As expected, the findings revealed that FA significantly improves bank GF. This means that FA may mobilize green funding by creating new financial and investment channels, such as digital financing. This result is supported by the study of [48]. The study indicated that FinTech helps to ensure GF. According to existing research, FinTech plays a critical role in providing GF by merging big data and artificial intelligence to accelerate the transition to a green economy [49]. Furthermore, the researcher concluded that in the future, FinTech can mobilize GF by easing access to new sources of money and investment [50]. Likewise, the findings revealed that FA has a favorable impact on GI, implying that FA helps substantially to the increased acceptance of green initiatives by banking institutions, thereby assisting them in achieving sustainability [25]. Even though this study is one of the first to examine the link between FA and GI in the context of financial organizations, however, scant evidence on the link between these two variables can be found by the earlier studies of [22,51].
The empirical findings demonstrated that GF and GI have a significant influence on the SP of banking firms, demonstrating that banks may improve their environmental sustainability by investing in green projects and executing green initiatives.
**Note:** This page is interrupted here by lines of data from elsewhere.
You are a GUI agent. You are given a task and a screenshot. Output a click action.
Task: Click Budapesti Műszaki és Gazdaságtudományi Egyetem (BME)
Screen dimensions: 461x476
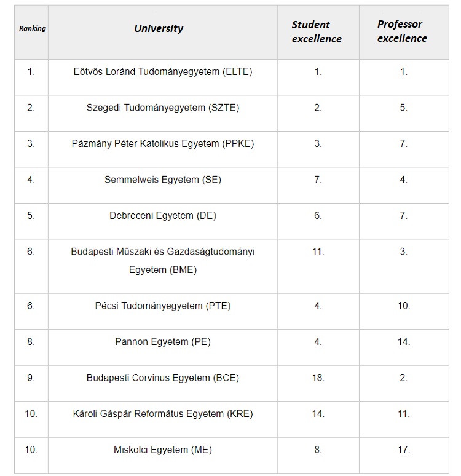163,261
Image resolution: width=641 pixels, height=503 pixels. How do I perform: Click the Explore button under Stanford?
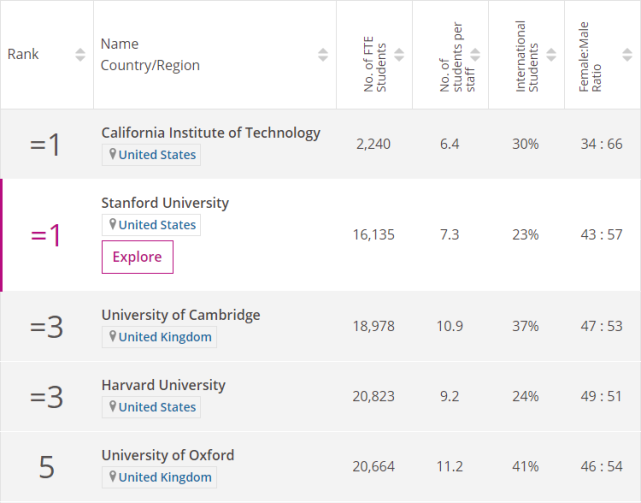click(x=137, y=257)
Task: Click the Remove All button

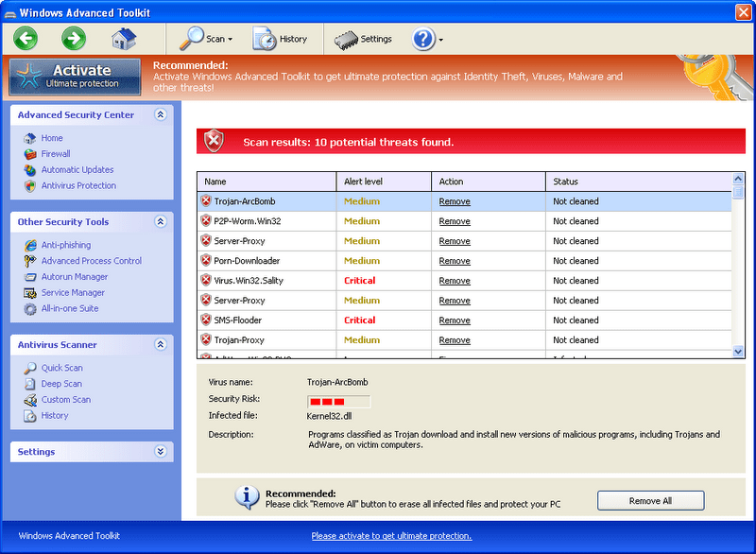Action: [650, 501]
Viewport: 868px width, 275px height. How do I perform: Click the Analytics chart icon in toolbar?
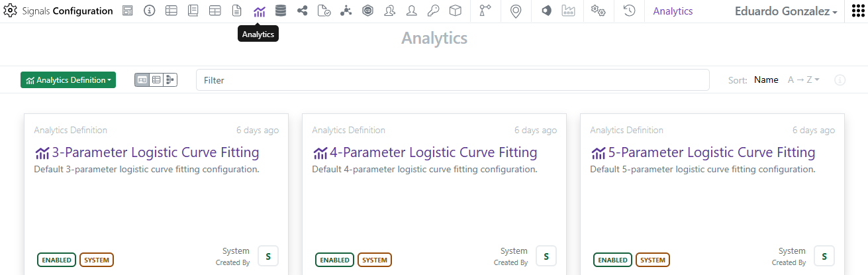260,11
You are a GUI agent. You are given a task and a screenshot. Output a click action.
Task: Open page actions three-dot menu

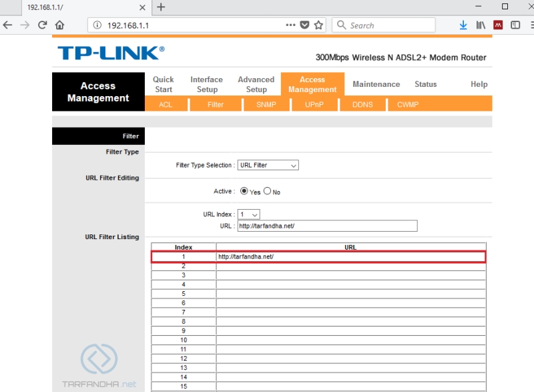click(290, 25)
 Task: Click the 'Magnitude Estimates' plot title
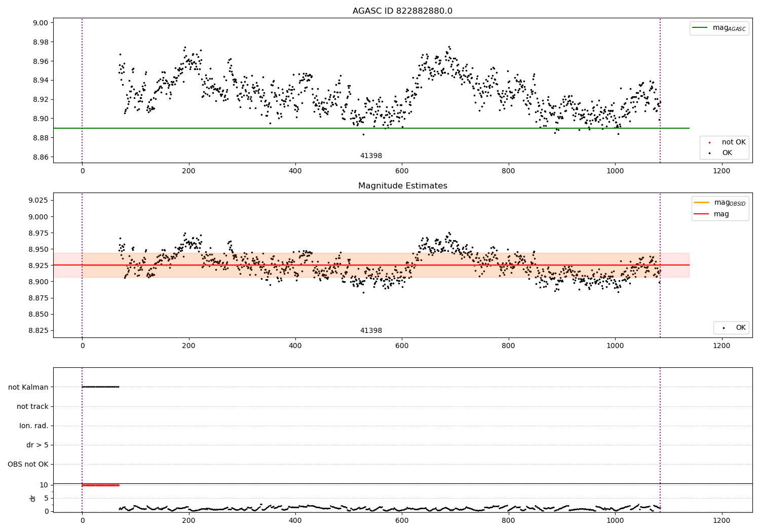(403, 186)
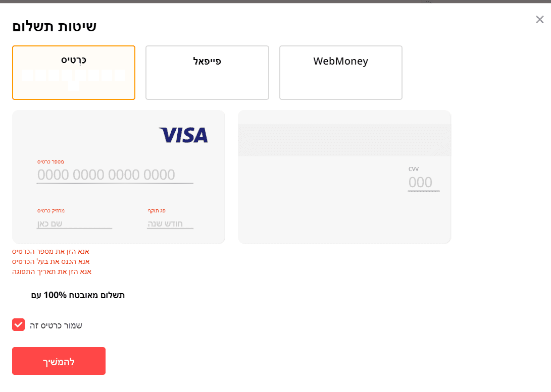This screenshot has height=392, width=551.
Task: Click the CVV label on card back
Action: click(x=414, y=169)
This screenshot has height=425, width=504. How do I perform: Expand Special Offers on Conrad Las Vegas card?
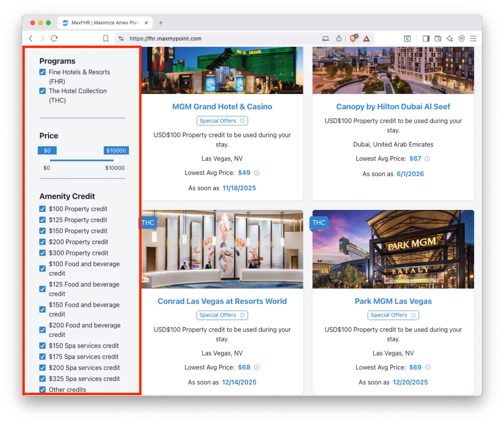point(222,315)
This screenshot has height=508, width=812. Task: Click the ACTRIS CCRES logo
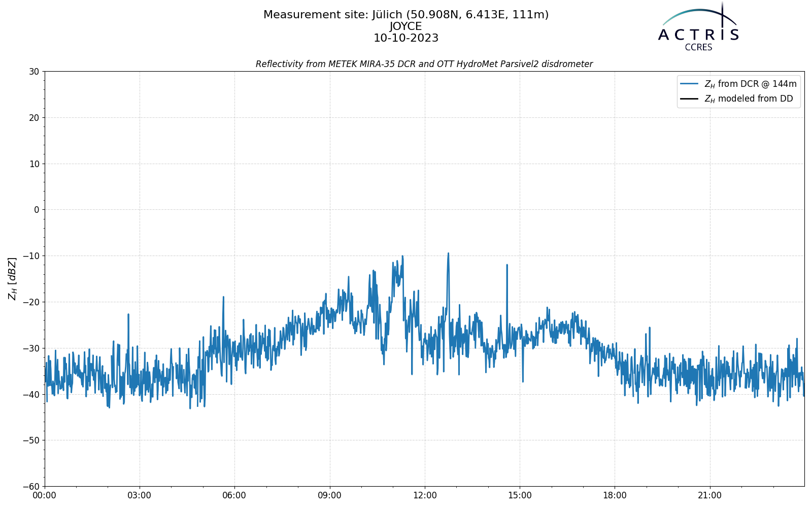[x=698, y=26]
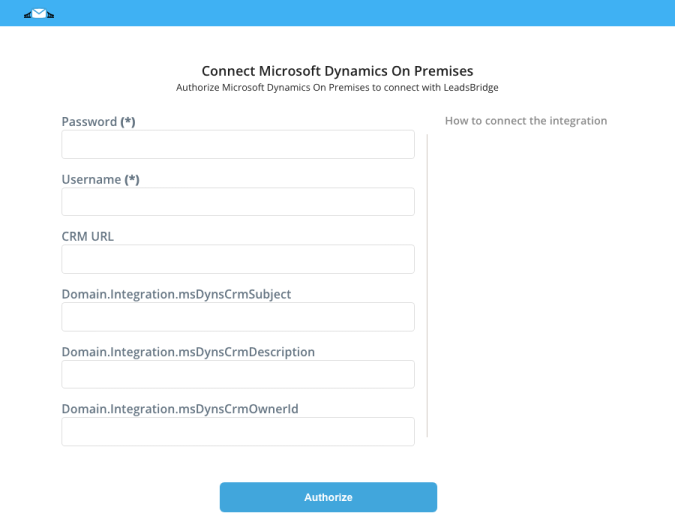This screenshot has width=675, height=525.
Task: Click the Connect Microsoft Dynamics On Premises heading
Action: coord(338,71)
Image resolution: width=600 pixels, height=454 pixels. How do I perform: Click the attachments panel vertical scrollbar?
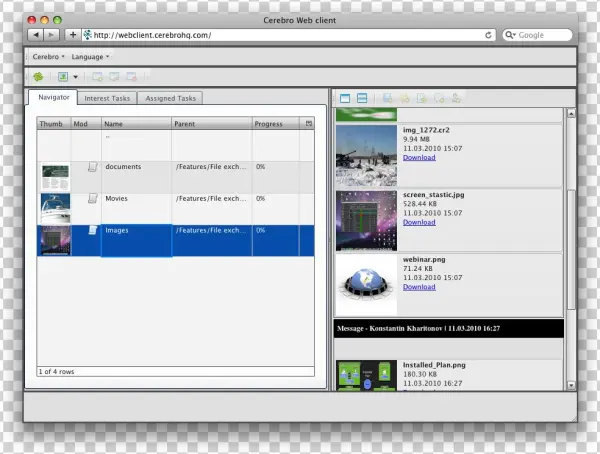pyautogui.click(x=570, y=250)
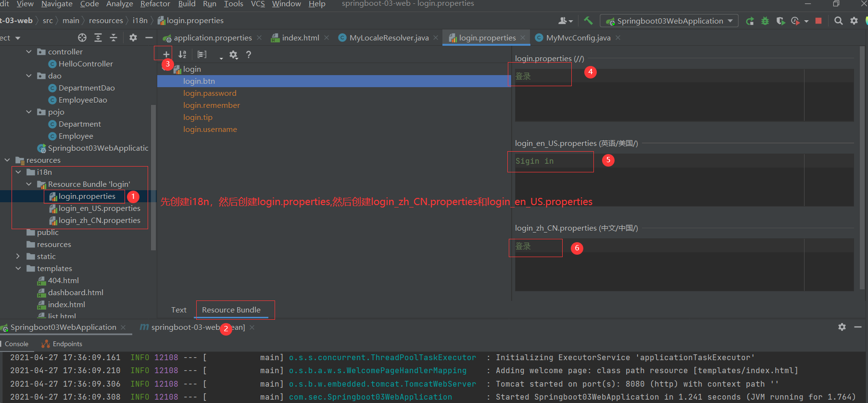Viewport: 868px width, 403px height.
Task: Select the login.password property key
Action: [x=210, y=93]
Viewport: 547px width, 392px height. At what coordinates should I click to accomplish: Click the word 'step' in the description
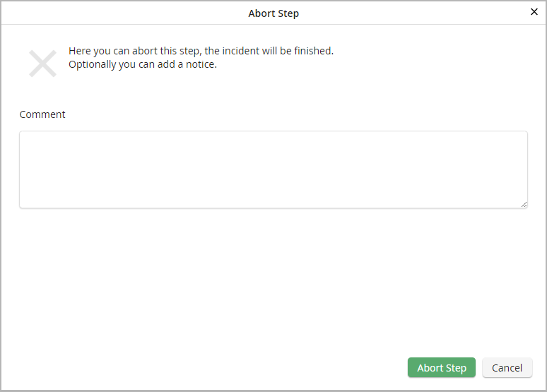(187, 52)

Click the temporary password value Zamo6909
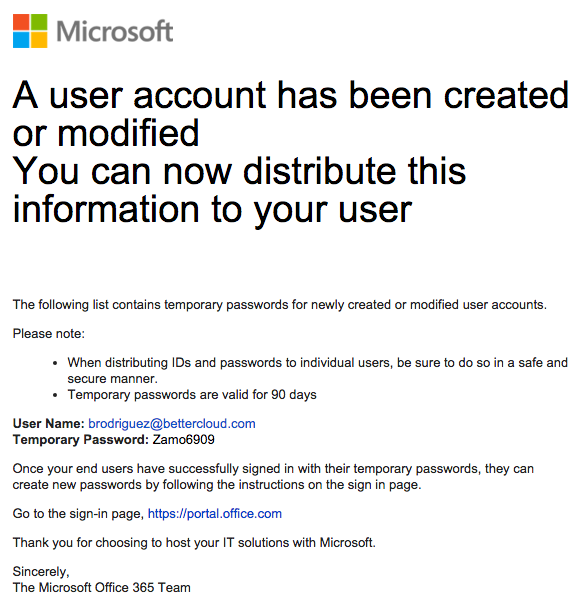click(x=183, y=439)
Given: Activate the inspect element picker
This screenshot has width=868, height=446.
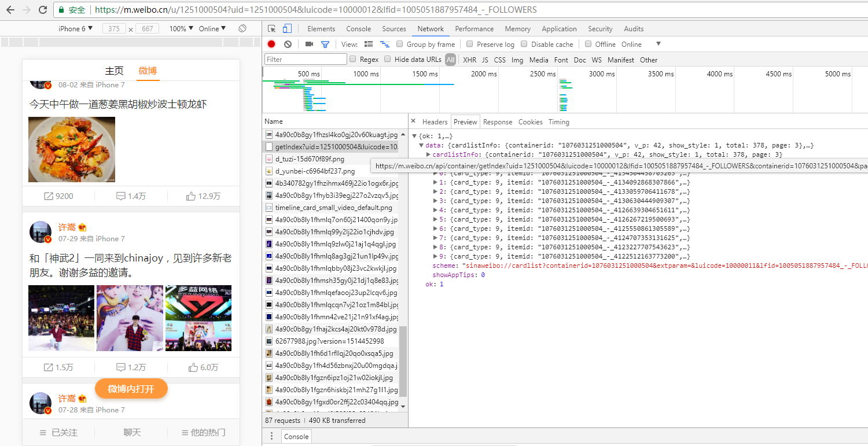Looking at the screenshot, I should click(272, 29).
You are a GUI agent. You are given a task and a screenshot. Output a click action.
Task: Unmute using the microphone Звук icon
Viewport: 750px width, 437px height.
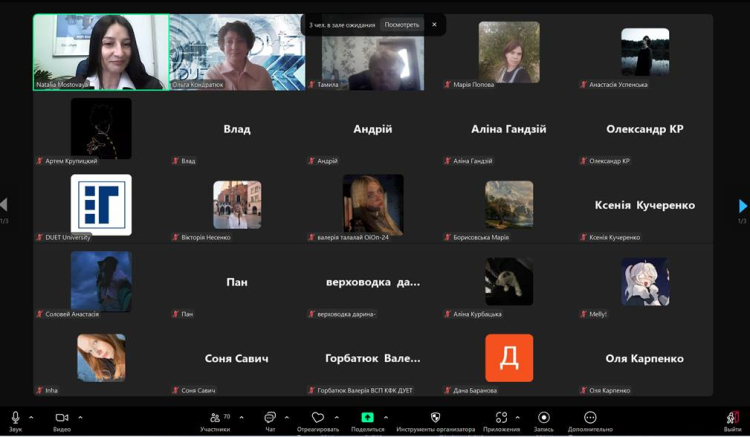click(x=15, y=417)
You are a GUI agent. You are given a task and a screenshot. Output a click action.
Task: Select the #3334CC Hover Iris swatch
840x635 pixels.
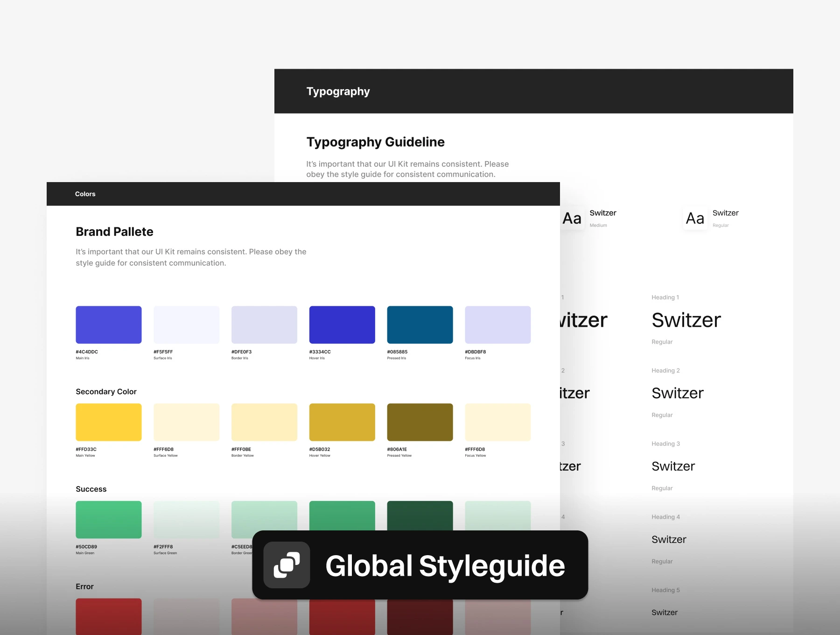point(342,325)
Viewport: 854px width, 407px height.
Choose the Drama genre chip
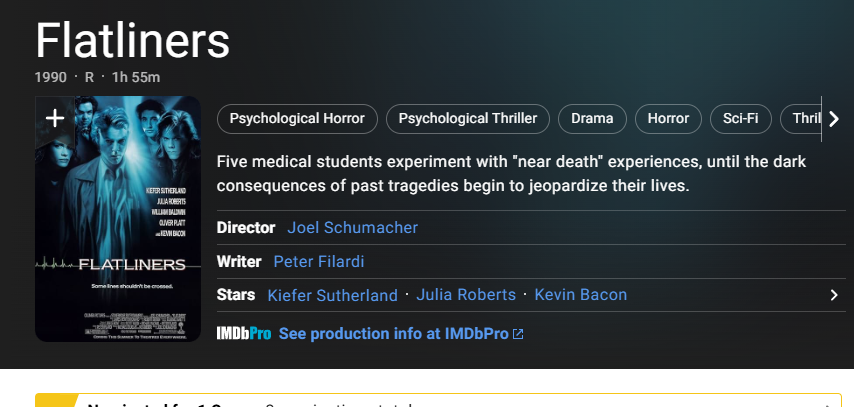point(592,119)
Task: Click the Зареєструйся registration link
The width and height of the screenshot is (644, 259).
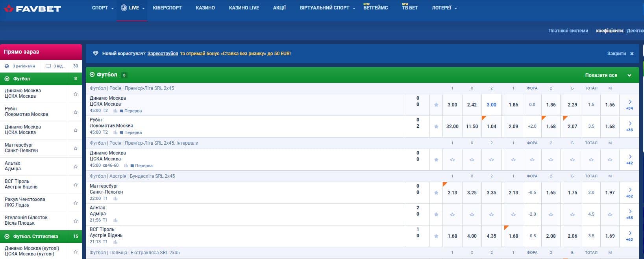Action: point(163,54)
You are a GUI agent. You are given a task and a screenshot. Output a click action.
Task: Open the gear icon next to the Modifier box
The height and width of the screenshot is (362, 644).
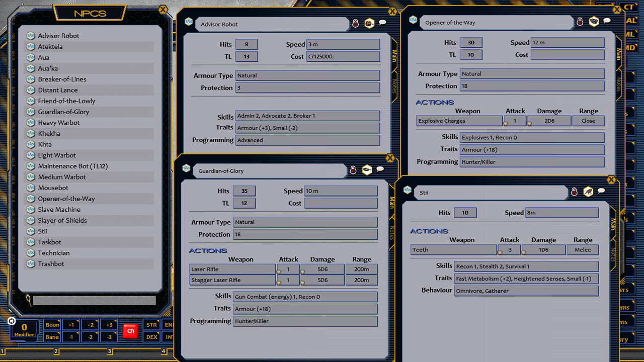(11, 321)
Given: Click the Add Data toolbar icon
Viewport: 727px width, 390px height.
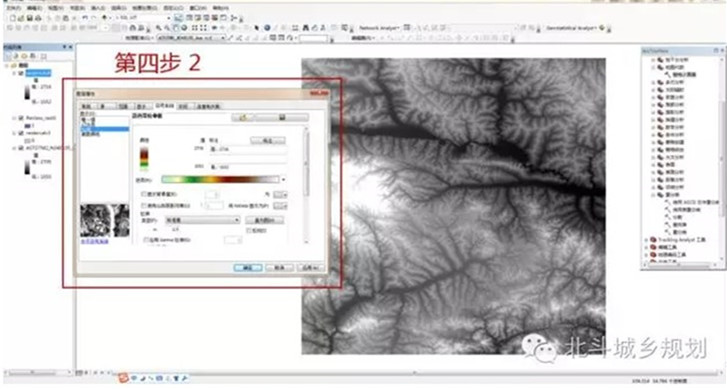Looking at the screenshot, I should (105, 18).
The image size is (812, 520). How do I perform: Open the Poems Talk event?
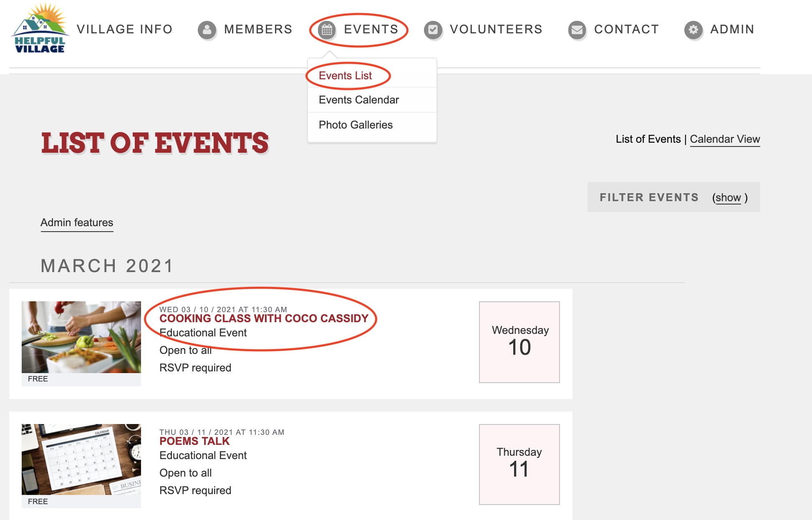pos(194,441)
These findings are consistent with those of earlier studies [5,7,13], which found that GF significantly enhances SP. Likewise, green investment has a significant beneficial influence on an organization’s SP [14]. Furthermore, the literature has confirmed that GI significantly enhances the environmental performance of an organization [8,25]. Therefore, it may be said that GF and GI are necessary for achieving corporate environmental sustainability.
Lastly, the mediation results proved that GI fully mediates the relationship between banking institutions’ FA and SP. This implies that FA has an influence on the banking industry’s SP both directly and indirectly through GI. Additionally, the empirical data revealed that GF serves as a significant mediator between FA and SP, meaning that green activities such as green technology, online banking, green banking, and online customer service are crucial in enhancing the link between FA and SP. To restate, FA enhances GI and GF, which leads to an improvement in the organization’s SP. Because no earlier research has been undertaken on the relationship between FA, GF, and SP, as well as the mediating function of GI and GF in the setting of financial institutions in a developing country like Bangladesh, the current study adds significantly to the existing literature. Furthermore, according to Kraus et al. [8], GI strongly mediates the relationship between CSR and EP. In general, FA, GF, and GI significantly improve SP by reducing carbon emissions, power use, and paper usage, as well as by offering staff members green training. In order to boost their overall SP and contribute to the long-term growth of the nation, bank managers should concentrate on technological developments, green technology, and the support of environmentally friendly initiatives.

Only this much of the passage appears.